Keep a few slides unstained in case you submit the sample for cytologic examination by a pathologist.
If submitting slides to a pathologist, send any previously evaluated and stained slides, as they may contain more or different cytologic findings, especially if they were collected with different needles/methods, and always provide a relevant history and lesion description.
Never store or mail cytology slides with formalin, as the fumes can severely affect staining, precluding interpretation.

Cytology is a valuable diagnostic tool. It is cost-effective, minimally invasive, and relatively easy to perform in-house, and slides can be forwarded to a veterinary pathologist for review.^1-4 Top reasons to perform cytology include investigation of cutaneous and subcutaneous lesions (e.g., masses, enlarged peripheral lymph nodes) and other easily accessible areas of interest, such as ultrasound-guided percutaneous sampling of visceral organs/structures.^5-9 This article details steps and tips for obtaining a cytology sample from cutaneous and subcutaneous masses and lymph nodes using a fine needle biopsy (FNB) procedure.

Step 1: Lesion and Sampling Preparation

Supplies

First and foremost, it is important to gather supplies before attempting to sample a lesion for cytology. Being organized and prepared can help prevent sampling issues such as clotting or drying before it is fully processed.¹⁰ Prior preparation of a well-stocked cytology kit or station for easy access during busy clinic days is beneficial. Supplies often used for cytology include:

Microscope glass slides: These should be fresh, clean, and not previously used. Slides with frosted edges are preferred for proper labeling.
Sterile needles: Typically 1 to 1.5 inch, 22 to 25 gauge; a larger-gauge needle (18 to 20 gauge) can be used for poorly exfoliative lesions but will likely cause more blood contamination.^5,10 It is imperative to review and use best practices for handling needles during the entirety of this procedure.¹¹
Syringes: 6 to 12 mL
Pencil: To label the slides. Pens or markers should be avoided as they wash off during staining.
Wooden applicator (optional): Used in the “roll” slide preparation method

Lesion Preparation

Preparation of the lesion of interest can be similar to venipuncture and can include cleaning it with alcohol and clipping the hair in that region for easier access. If there is concern the lesion is infected and samples may be collected for culture, a more sterile preparation procedure is recommended.

Step 2: Sample Collection

Before inserting the needle, palpate the lesion of interest, typically with the nondominant hand. During this step, try to isolate the lesion using the thumb and fingers. Keeping these digits to the sides of the lesion, use the dominant hand to insert the needle into the lesion. Depending on the nature of the lesion, 2 different collection methods can be applied to try to obtain a cellular sample (FIGURE 1):

Nonaspiration: Fenestration (also known as needle-only or woodpecker) technique
Aspiration: Suction technique (with or without fenestration)

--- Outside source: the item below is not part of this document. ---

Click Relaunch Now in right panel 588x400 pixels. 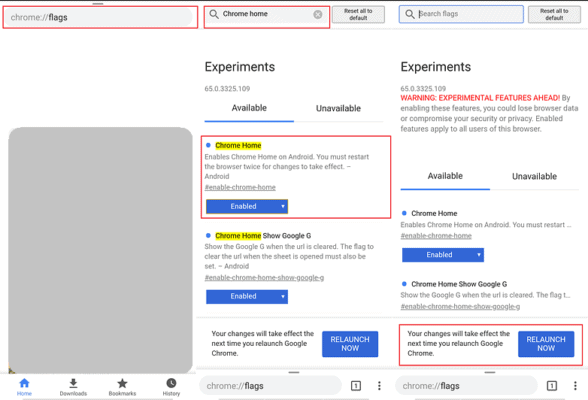pyautogui.click(x=546, y=344)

Figure 1A. Nonaspiration (needle-only) sample collection technique.

Nonaspiration Technique

This method is frequently used first to obtain a sample. As the name implies, this method does not involve aspiration or suction. It simply uses capillary action and redirection of the needle to collect the sample. After the needle is inserted, redirect the needle to different areas of the lesion without removing the needle completely (the bevel should remain in the lesion). This can be achieved by changing the angle/direction of the needle several times. For very large lesions, sampling multiple areas of the lesion, particularly areas away from the center, is recommended as the center could be necrotic. This can be achieved by using separate needles and collection attempts for different parts of the lesion, which can be noted on the slide and in submission information for the pathologist.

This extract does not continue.